The Winter frost in Michigan is going to begin to thaw in March. Like most freeze thaw cycles, the devastating effects will push all pavements, even brick pavers, to their extremes. Spring is just around the corner and most homeowners will begin to come out of hibernation and stretch their arms & legs. One of the first thing homeowners do is inspect their paver patios, walks, or drives.
The beauty of interlocking pavers is their capability to expand from winter frost with minimal or no damge. The paver joints absorb the effects of frost and the high density & low absorption rate of the brick pavers keep them from cracking. But when you are dealing with mother earth, there are no guarantees that brick repairs will not be needed from shifting or heaving.

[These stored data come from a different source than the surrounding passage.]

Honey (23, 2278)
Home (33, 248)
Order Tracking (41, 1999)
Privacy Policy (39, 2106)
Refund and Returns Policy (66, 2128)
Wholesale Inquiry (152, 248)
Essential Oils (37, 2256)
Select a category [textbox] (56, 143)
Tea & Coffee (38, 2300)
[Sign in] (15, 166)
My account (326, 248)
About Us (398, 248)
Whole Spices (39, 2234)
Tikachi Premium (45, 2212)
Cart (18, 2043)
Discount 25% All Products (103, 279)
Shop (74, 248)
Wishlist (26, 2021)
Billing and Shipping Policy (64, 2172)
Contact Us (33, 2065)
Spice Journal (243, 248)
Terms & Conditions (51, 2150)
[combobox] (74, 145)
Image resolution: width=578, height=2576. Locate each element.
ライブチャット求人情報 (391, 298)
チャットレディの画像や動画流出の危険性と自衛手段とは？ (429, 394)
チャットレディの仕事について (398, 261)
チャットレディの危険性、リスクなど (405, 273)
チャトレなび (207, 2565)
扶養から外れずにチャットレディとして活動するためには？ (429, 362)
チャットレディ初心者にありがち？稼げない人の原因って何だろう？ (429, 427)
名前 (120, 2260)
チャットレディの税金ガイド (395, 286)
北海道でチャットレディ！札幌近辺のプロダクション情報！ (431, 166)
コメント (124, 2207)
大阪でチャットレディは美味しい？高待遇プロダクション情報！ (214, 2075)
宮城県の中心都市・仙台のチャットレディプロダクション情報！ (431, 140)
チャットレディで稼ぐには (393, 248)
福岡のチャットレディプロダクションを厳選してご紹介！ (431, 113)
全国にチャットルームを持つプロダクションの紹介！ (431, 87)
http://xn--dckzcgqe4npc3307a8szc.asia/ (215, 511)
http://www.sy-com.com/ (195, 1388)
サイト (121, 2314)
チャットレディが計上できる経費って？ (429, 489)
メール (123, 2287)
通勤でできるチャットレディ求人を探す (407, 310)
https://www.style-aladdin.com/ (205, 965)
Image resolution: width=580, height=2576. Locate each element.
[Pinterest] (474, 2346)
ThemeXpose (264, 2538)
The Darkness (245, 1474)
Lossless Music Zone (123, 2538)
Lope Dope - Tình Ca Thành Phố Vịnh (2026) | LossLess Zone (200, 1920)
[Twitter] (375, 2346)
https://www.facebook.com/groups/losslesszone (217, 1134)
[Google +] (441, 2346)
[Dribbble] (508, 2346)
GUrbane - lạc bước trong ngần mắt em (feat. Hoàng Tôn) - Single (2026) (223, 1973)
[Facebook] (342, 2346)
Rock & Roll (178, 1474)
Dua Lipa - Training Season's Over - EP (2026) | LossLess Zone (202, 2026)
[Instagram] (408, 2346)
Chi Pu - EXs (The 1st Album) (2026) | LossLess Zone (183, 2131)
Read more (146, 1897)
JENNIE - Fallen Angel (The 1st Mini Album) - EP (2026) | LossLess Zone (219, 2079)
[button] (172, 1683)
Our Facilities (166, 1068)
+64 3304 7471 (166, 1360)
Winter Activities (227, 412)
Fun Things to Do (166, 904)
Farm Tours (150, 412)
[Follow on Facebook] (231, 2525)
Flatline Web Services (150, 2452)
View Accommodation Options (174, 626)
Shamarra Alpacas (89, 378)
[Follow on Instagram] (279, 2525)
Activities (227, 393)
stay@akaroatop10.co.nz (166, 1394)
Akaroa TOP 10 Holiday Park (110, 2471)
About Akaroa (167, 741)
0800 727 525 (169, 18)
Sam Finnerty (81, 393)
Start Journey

I always receive calls from frantic customers in pre-Spring weeks that their brick patio has a huge heave or raised area. Good News! this is interlocking brick pavers at work! After the winter frost works its way out, your brick pavers will reset. No cracks, warps, or expensive repair costs. As the temps float over and below the freezing mark, you can literally watch your paver patio move like a waterbed mattress.
Pavers that are raised or heaved, will go down. Pavers that are down, most likely will not come up. So, you may now have some type of brick paver repair that will need to be addressed. Do not confuse that brick areas are low because other brick areas are raised. It is not unusual in Michigan during late March to early April to see your brick patio look like pizza dough be tossed at a pizzeria. It should all level off when it gets warm and dry and you can enjoy this one free topping.
Once the Spring weather gets warmer & dryer, do not forget the most important brick paver maintenance requirement .... sweeping joint sand in the paver joints! As mentioned in earlier posts, this will deter lateral paver shifting, base erosion, and weed growth. So, before you call your brick paver contractor for patio repair work, make sure the winter frost has completely thawed.